BEGIN Given data

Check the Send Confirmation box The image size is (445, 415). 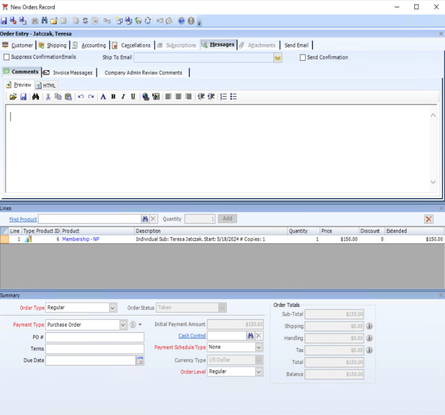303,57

END Given data
BEGIN Given data

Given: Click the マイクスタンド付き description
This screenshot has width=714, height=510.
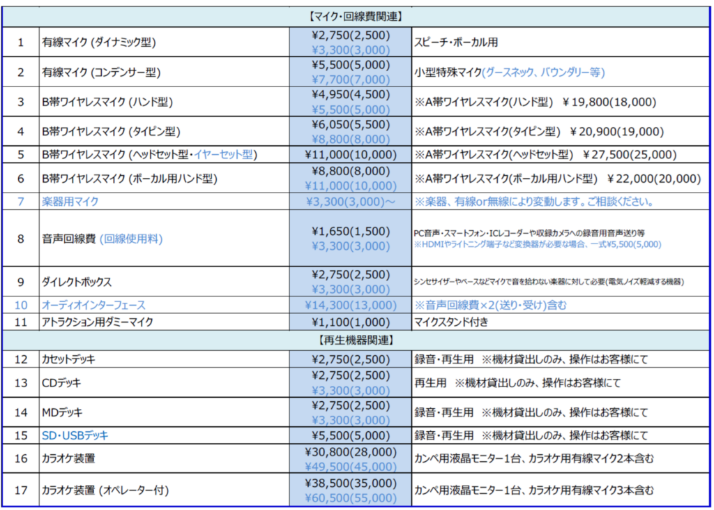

END Given data
BEGIN Given data

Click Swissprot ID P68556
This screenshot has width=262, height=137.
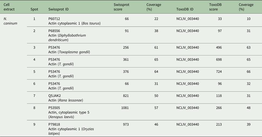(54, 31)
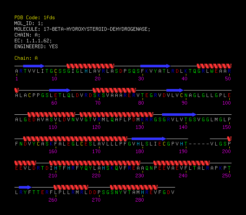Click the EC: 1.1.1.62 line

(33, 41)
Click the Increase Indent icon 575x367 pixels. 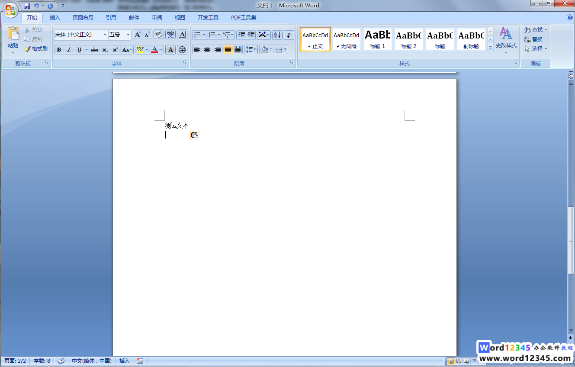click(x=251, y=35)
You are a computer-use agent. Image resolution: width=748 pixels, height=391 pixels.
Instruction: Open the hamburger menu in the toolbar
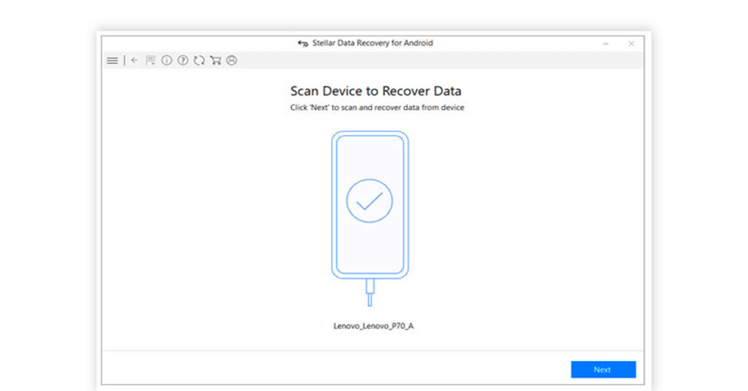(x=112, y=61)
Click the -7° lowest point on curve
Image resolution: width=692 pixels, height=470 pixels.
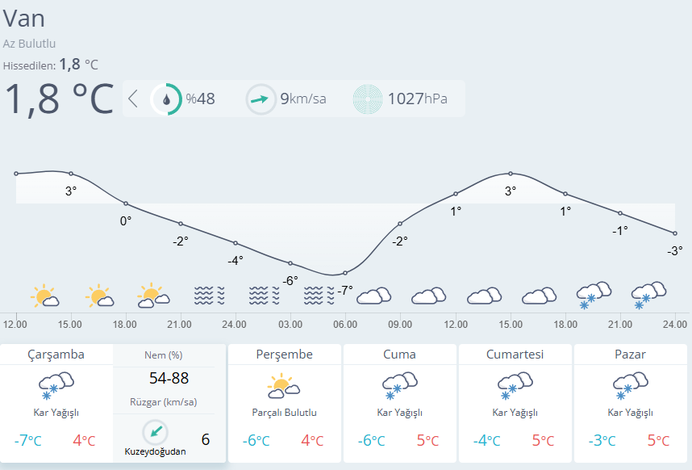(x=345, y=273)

END Given data

Exercise directions:
From the data above, return every line from the line that has "Given: Click the マイクスタンド付き description" up to and including the line that has "This screenshot has width=714, height=510.", exactly.

Written answer:
Given: Click the マイクスタンド付き description
This screenshot has width=714, height=510.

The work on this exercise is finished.